- _Rows from a dataset_:
[START]

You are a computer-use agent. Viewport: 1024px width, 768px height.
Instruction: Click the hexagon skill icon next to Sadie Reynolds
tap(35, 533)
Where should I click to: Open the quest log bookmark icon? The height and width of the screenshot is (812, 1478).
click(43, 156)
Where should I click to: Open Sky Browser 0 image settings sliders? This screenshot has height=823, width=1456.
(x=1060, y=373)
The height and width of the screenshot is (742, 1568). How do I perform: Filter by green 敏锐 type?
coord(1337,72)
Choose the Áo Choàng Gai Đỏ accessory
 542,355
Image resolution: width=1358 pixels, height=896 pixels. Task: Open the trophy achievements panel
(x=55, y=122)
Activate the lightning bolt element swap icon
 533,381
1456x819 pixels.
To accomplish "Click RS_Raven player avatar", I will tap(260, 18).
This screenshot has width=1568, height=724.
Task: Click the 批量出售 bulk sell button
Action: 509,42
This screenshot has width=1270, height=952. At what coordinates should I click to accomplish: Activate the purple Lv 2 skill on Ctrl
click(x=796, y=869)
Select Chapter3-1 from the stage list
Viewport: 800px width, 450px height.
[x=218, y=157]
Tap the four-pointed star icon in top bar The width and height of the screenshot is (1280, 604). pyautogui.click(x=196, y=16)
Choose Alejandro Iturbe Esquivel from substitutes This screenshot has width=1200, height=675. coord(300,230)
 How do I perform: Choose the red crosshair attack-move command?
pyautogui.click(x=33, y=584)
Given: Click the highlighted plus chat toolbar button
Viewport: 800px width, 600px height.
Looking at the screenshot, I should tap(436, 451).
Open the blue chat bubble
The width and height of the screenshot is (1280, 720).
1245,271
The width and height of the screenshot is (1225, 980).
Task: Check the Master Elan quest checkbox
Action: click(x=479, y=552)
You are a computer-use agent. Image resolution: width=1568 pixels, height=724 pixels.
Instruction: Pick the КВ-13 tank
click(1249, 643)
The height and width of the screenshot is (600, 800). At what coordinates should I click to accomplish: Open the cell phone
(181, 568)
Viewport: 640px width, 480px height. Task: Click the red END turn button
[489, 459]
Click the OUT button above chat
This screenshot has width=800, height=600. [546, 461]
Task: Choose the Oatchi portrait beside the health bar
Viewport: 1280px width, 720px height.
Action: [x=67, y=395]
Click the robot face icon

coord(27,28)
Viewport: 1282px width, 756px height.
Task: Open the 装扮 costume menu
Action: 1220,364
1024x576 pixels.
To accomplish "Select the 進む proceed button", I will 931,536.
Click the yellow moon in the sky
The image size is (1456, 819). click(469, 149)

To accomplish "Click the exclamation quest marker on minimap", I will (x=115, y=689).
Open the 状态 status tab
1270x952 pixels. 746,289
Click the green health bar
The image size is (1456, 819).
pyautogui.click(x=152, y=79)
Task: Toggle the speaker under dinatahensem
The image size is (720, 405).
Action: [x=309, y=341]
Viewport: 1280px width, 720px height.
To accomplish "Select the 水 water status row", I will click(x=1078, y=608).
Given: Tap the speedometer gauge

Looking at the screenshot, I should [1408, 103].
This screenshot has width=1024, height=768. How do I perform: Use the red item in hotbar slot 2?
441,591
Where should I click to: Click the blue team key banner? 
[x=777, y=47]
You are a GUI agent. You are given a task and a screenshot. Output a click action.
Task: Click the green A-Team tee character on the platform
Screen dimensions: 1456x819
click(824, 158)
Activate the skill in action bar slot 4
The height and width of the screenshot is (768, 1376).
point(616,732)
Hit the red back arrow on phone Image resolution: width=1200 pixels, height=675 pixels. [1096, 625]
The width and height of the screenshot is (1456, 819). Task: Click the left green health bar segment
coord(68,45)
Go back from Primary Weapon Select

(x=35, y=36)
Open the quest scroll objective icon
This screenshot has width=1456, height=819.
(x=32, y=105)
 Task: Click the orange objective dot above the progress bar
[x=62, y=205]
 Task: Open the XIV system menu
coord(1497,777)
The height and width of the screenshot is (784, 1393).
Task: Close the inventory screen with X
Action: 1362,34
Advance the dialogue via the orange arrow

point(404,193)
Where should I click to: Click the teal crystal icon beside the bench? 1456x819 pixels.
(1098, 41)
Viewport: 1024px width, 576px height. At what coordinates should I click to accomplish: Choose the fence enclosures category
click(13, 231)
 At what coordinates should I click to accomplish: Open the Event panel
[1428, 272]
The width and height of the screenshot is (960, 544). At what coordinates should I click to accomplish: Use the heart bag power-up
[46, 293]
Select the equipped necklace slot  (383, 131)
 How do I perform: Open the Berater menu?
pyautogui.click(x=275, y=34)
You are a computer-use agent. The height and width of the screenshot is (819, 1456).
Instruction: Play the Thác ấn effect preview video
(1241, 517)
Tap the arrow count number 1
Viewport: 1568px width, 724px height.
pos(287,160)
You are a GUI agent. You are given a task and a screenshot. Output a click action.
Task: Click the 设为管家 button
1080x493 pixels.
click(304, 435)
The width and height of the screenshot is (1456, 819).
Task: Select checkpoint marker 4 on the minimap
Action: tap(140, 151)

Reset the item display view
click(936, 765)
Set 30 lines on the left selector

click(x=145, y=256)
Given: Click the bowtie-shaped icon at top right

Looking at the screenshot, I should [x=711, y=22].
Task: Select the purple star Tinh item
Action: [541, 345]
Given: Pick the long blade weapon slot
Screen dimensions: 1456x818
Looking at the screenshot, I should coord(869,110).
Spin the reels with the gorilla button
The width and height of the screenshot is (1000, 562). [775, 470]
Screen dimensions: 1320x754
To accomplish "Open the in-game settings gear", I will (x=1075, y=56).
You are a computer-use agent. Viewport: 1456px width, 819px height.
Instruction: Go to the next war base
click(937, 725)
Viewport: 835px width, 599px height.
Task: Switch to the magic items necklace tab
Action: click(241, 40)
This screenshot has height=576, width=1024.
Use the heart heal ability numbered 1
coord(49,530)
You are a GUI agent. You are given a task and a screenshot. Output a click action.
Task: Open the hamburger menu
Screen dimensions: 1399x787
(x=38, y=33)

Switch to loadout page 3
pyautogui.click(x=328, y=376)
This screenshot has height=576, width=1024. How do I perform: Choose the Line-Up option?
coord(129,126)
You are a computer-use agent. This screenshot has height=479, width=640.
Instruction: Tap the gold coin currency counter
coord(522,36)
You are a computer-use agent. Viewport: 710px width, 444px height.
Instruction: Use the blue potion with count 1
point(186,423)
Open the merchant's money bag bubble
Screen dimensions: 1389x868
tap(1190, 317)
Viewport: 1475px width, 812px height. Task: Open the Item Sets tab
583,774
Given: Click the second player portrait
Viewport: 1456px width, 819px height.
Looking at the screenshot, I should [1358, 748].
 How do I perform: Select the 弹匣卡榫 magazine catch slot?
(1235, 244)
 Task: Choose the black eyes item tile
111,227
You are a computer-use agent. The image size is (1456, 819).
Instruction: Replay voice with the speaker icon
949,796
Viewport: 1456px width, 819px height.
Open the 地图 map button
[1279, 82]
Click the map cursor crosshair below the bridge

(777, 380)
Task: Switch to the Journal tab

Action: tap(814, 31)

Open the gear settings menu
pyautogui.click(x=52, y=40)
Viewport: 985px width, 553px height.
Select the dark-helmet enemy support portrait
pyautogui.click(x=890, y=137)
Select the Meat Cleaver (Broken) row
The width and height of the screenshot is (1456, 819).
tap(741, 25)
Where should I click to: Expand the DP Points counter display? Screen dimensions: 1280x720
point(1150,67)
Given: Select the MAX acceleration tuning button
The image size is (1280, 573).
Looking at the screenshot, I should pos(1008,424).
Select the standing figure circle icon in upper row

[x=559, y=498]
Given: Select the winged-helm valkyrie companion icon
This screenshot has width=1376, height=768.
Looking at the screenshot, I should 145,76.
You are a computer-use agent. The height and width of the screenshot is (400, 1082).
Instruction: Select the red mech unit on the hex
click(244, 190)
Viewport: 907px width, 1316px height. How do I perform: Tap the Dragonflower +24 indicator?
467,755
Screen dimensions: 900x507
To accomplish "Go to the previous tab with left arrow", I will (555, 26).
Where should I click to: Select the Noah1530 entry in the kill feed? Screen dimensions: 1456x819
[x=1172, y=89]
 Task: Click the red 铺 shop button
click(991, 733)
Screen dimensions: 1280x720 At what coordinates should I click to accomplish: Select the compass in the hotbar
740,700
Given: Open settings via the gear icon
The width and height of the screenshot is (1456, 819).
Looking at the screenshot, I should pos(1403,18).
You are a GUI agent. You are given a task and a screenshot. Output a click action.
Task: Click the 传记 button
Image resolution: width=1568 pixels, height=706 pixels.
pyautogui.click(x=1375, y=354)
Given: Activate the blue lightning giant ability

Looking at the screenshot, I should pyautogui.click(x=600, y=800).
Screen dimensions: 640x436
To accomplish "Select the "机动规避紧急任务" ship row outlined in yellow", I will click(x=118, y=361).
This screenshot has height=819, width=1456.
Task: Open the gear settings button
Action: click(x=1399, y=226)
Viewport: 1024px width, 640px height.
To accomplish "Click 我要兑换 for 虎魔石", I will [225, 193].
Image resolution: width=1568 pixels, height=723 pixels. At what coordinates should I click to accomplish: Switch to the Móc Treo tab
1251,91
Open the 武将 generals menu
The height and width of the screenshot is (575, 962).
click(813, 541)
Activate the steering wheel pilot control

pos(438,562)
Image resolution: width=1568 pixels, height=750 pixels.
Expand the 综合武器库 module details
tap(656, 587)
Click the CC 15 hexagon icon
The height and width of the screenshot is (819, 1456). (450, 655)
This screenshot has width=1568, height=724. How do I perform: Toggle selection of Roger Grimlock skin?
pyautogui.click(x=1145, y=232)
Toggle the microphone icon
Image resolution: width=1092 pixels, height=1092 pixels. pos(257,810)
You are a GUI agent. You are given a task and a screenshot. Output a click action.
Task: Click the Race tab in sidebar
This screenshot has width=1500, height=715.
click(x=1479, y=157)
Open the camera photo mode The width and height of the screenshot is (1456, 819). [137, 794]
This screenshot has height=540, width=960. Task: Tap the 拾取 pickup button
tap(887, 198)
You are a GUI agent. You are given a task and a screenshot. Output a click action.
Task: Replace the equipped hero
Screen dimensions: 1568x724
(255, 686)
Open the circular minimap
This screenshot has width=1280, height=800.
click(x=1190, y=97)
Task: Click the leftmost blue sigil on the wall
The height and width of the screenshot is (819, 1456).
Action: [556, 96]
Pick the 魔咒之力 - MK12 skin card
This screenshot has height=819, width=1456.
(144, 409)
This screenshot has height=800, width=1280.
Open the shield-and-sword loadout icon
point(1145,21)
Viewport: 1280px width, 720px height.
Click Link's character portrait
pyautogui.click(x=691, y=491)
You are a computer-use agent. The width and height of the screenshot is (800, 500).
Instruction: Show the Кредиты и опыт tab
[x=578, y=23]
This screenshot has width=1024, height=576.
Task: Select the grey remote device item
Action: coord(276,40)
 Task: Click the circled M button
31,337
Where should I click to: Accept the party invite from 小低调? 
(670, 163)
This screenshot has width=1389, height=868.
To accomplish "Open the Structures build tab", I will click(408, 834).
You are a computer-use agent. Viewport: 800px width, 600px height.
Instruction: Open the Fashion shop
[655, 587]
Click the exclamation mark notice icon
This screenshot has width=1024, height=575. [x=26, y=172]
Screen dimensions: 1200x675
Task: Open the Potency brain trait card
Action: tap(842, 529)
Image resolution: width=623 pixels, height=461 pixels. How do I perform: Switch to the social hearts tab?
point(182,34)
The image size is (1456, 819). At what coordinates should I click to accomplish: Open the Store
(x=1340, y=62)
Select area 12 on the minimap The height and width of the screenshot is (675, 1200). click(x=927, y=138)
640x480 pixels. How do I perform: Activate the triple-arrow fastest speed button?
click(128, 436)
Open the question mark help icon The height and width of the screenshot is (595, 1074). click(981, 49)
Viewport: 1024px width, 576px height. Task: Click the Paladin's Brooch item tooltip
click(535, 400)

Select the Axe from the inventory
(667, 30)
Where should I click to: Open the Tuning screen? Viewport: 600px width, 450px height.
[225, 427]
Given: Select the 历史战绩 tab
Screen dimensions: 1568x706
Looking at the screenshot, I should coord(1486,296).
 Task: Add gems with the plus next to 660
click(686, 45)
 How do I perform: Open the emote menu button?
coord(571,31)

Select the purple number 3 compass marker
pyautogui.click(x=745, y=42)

[END]

- _SHORT TASK_: Rewrite the data from its start through the line containing "pyautogui.click(x=33, y=584)", both ends included, so that every "Viewport" becomes "Display". Leave everything else in those lines unchanged.

- _OUTPUT OF THE TASK_:
You are a computer-use agent. Display: 1024px width, 768px height.
Instruction: Click the hexagon skill icon next to Sadie Reynolds
tap(35, 533)
Where should I click to: Open the quest log bookmark icon? The height and width of the screenshot is (812, 1478).
click(43, 156)
Where should I click to: Open Sky Browser 0 image settings sliders? This screenshot has height=823, width=1456.
(x=1060, y=373)
The height and width of the screenshot is (742, 1568). How do I perform: Filter by green 敏锐 type?
coord(1337,72)
Choose the Áo Choàng Gai Đỏ accessory
 542,355
Image resolution: width=1358 pixels, height=896 pixels. Task: Open the trophy achievements panel
(x=55, y=122)
Activate the lightning bolt element swap icon
 533,381
1456x819 pixels.
To accomplish "Click RS_Raven player avatar", I will tap(260, 18).
This screenshot has width=1568, height=724.
Task: Click the 批量出售 bulk sell button
Action: 509,42
This screenshot has width=1270, height=952. At what coordinates should I click to accomplish: Activate the purple Lv 2 skill on Ctrl
click(x=796, y=869)
Select Chapter3-1 from the stage list
Display: 800px width, 450px height.
[x=218, y=157]
Tap the four-pointed star icon in top bar The width and height of the screenshot is (1280, 604). pyautogui.click(x=196, y=16)
Choose Alejandro Iturbe Esquivel from substitutes This screenshot has width=1200, height=675. coord(300,230)
 How do I perform: Choose the red crosshair attack-move command?
pyautogui.click(x=33, y=584)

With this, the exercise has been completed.